[Extracted records]
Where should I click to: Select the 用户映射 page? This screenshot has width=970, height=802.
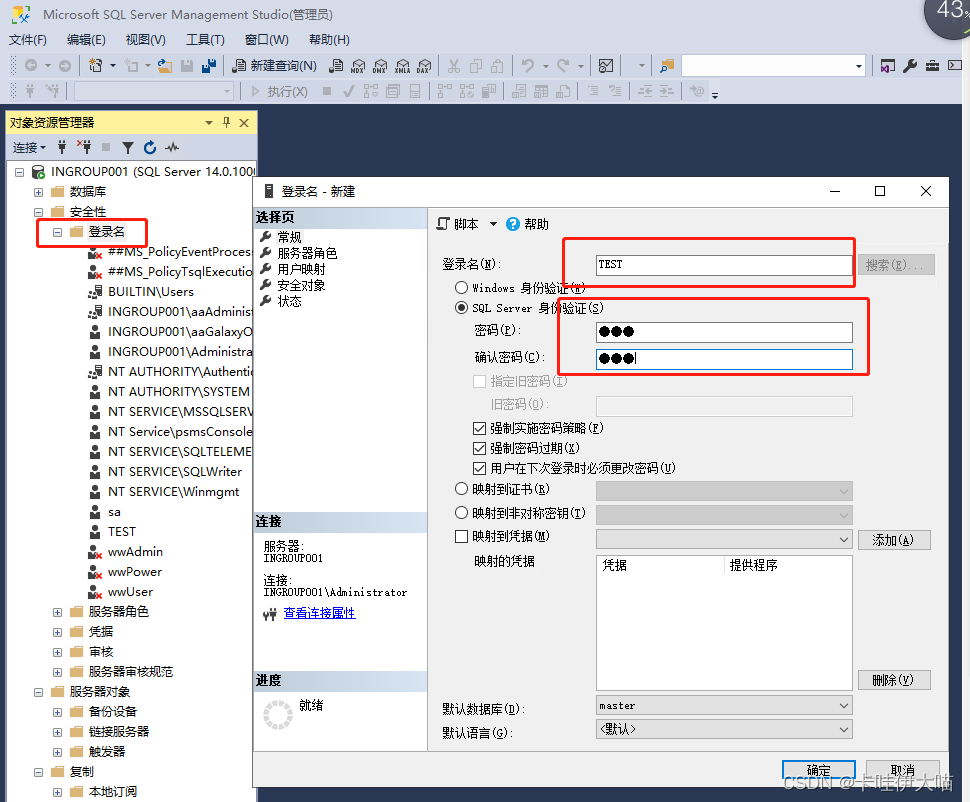click(301, 269)
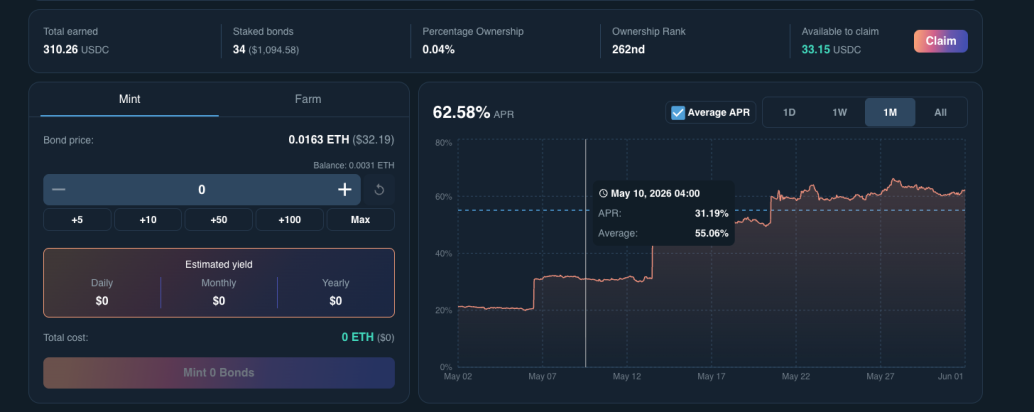1034x412 pixels.
Task: Switch to the Farm tab
Action: [308, 100]
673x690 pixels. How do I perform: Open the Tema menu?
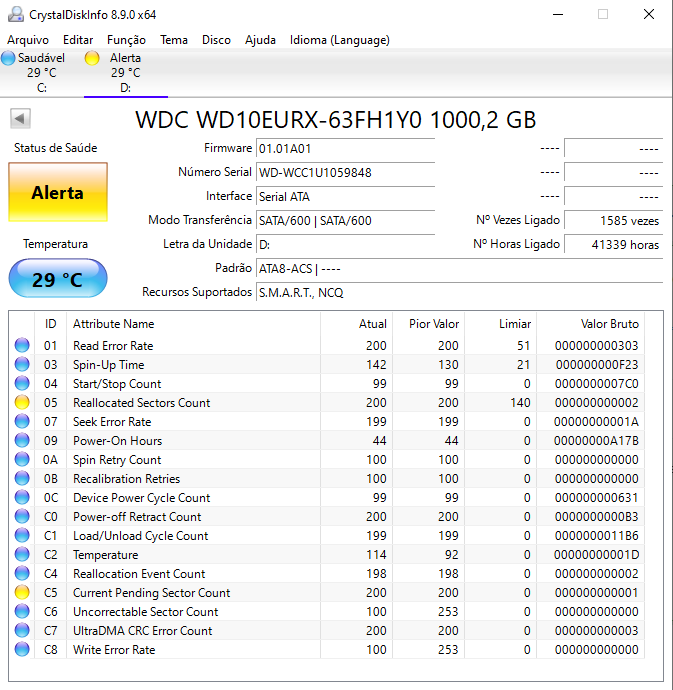(x=174, y=40)
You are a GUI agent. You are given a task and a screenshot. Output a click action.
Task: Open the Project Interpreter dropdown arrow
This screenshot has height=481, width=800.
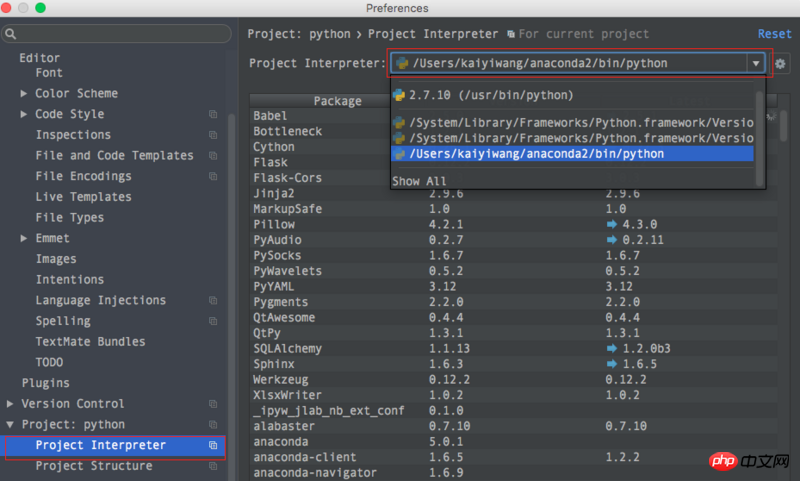pos(756,63)
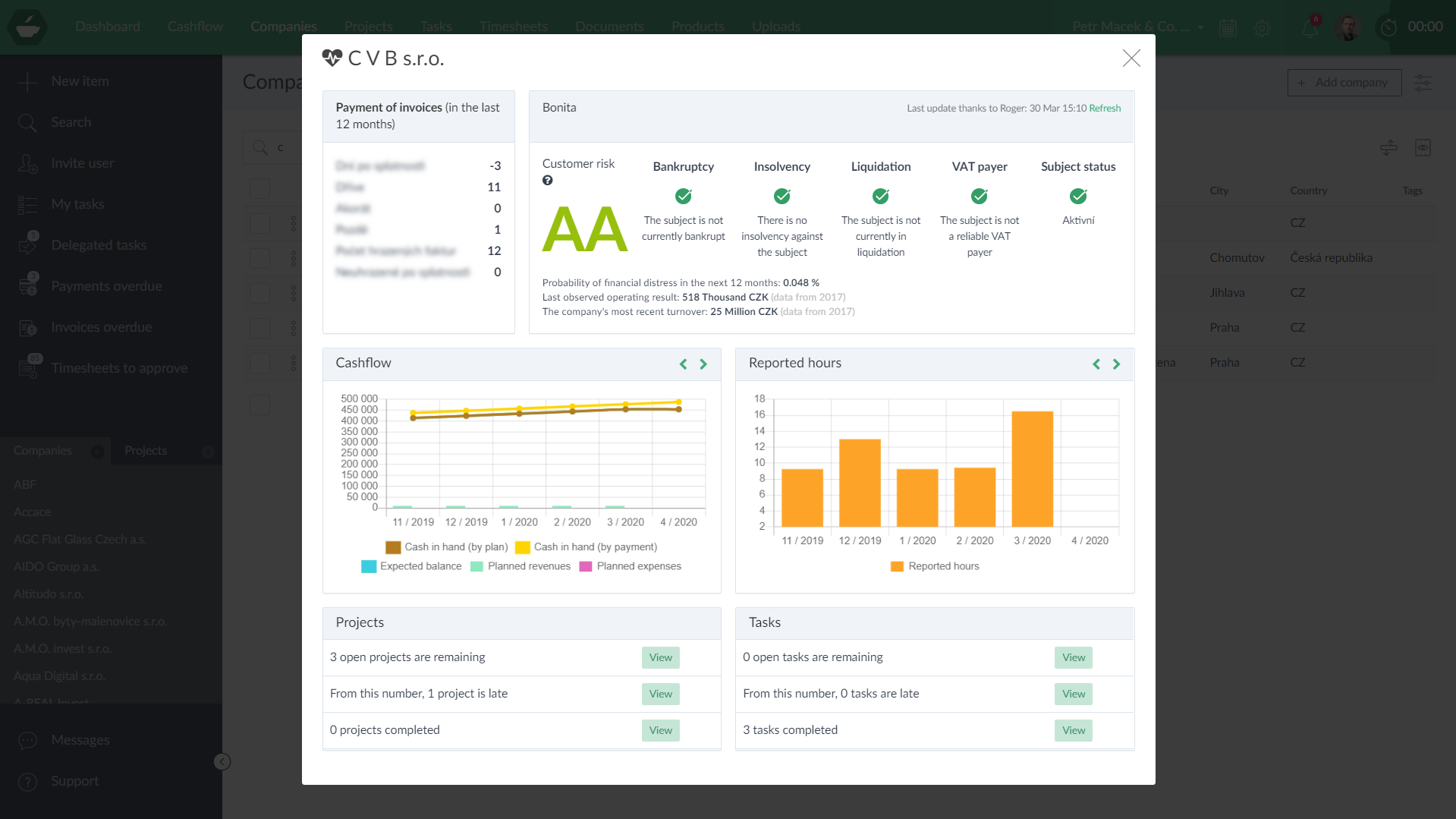Go to next Reported hours period
The width and height of the screenshot is (1456, 819).
pos(1116,364)
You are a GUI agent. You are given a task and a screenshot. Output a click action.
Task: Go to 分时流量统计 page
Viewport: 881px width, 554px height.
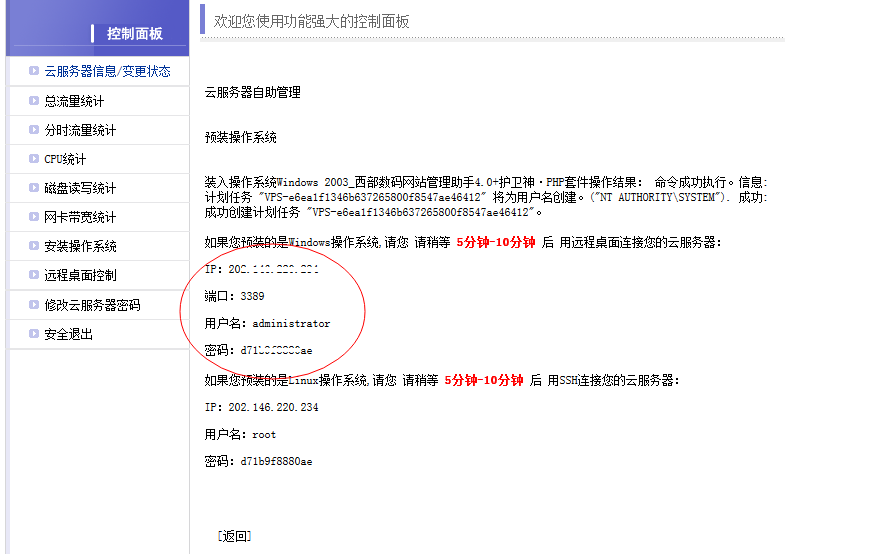80,130
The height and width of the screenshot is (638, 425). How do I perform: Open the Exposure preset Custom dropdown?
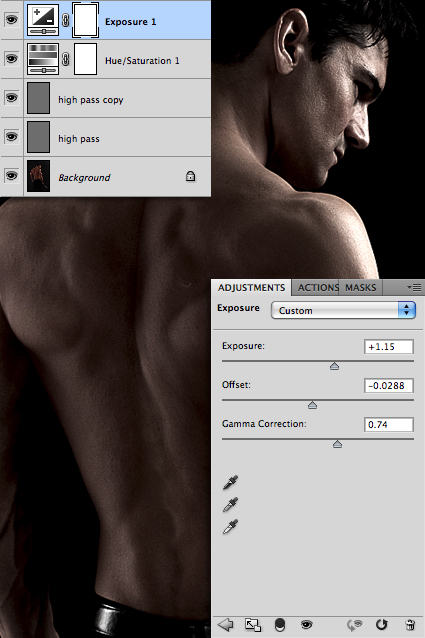(343, 310)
[/Extracted records]
Exercise directions =>
Output each record above word for word, leaving out images.

Written answer =>
Where should I click to: Select the 用户映射 page? This screenshot has width=970, height=802.
click(301, 269)
1034x412 pixels.
Task: Switch to the Farm tab
Action: [308, 100]
673x690 pixels. How do I perform: Open the Tema menu?
(x=174, y=40)
You are a GUI agent. You are given a task and a screenshot. Output a click action.
Task: Open the Project Interpreter dropdown arrow
This screenshot has height=481, width=800.
pos(756,63)
Go to next Reported hours period
The width and height of the screenshot is (1456, 819).
pos(1116,364)
You are a GUI agent. You are given a task and a screenshot. Output a click action.
Task: Go to 分时流量统计 page
Viewport: 881px width, 554px height.
80,130
The height and width of the screenshot is (638, 425). How do I perform: Open the Exposure preset Custom dropdown?
(343, 310)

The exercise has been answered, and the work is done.